Ms Dent is not daunted by the occasional technical disruption – she was working as a franchisee at the beginning of the COVID pandemic and was involved in pivoting the whole organisation and 500 students online, almost overnight.

She has also witnessed many triumphs in Kip McGrath’s online student community.

“We had a student living on a remote cattle station who had a lot of life experience. He could not read a word on the page, but he could fly a helicopter, no problem. He was doing School of the Air but his siblings were coping better with that than he was. He graduated from Kip McGrath being able to read. The one hour a week of face-to-face tutoring made an amazing difference for him,” Ms Dent says.

“We also have a kindergarten student who participates in online tutoring with the help of a parent, all the way up to a Year 12 student in Coober Pedy who has just graduated with us, who valued the last few lessons that she had with her tutor and wanted to do as much as she could because it was a safe space for her.”

The organisation has more than 350 remotely based students in New South Wales alone, and Ms Dent’s team conducts more than 150 online assessments a week across Australia and New Zealand. Franchisee hubs in a physical location are also supported by the organisation’s online service.

“Our online service is not only for people who are remote, but also for time-poor parents who might live near a Kip McGrath centre.
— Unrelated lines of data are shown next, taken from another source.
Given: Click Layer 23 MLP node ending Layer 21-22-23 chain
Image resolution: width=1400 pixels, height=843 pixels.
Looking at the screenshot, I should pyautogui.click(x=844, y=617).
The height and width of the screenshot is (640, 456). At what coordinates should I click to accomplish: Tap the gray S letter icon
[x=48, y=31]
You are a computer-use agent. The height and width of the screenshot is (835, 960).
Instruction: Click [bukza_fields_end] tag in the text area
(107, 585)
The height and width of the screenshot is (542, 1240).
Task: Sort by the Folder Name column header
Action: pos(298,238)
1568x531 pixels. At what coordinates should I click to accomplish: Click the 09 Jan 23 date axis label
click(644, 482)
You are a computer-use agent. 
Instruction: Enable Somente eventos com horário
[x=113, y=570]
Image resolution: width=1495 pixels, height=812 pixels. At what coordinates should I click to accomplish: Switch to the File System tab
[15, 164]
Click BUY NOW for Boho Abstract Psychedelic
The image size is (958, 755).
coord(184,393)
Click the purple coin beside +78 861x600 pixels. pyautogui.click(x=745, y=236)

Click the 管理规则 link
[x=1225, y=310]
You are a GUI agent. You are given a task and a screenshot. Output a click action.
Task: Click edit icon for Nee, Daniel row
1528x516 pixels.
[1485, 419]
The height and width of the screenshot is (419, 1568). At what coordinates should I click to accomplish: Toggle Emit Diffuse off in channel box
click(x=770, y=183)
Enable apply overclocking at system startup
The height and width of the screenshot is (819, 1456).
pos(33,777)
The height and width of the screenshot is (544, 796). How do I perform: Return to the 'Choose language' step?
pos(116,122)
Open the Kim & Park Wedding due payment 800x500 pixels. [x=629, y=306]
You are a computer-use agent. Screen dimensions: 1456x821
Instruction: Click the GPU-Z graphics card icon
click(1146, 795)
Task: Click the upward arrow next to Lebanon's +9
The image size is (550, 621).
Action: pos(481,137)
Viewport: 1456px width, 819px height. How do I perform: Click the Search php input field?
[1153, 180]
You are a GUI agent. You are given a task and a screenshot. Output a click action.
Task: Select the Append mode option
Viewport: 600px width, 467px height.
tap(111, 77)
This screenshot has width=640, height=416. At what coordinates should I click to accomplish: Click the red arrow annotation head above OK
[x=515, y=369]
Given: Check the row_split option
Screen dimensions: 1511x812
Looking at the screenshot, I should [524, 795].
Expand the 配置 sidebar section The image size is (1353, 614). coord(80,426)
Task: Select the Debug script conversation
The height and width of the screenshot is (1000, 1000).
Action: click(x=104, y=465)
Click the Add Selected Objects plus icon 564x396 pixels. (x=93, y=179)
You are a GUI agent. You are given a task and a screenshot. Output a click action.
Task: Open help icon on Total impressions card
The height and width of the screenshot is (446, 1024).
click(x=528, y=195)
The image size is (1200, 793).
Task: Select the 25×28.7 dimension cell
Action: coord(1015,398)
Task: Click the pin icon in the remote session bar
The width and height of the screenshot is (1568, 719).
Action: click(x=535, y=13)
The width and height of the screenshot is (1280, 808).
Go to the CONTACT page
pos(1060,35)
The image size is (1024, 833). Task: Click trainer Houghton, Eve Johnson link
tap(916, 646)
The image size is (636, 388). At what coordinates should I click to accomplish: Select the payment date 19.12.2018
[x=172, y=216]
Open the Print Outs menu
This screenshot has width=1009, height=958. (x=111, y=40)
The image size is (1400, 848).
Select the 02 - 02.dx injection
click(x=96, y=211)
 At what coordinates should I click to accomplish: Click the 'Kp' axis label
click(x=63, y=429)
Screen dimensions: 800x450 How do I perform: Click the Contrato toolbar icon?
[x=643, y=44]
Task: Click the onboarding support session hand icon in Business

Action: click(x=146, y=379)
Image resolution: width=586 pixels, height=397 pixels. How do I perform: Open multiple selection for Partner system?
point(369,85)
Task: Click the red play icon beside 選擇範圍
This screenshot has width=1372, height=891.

Our online service can substantially reduce their travel time. A lot of our parents use our online portal for the convenience it offers,” Ms Dent says.

She says regionally-located parents are more accustomed to online schooling and accessing services remotely than metropolitan-based parents.

“Because of the remoteness of a lot of our students, they don’t necessarily go to school, or they don’t go to school every single day, and something like our online system is giving them the same tutor every week at the same time, and that consistency then builds a bond and relationship, and that’s a huge part of what we want to do at Kip McGrath.”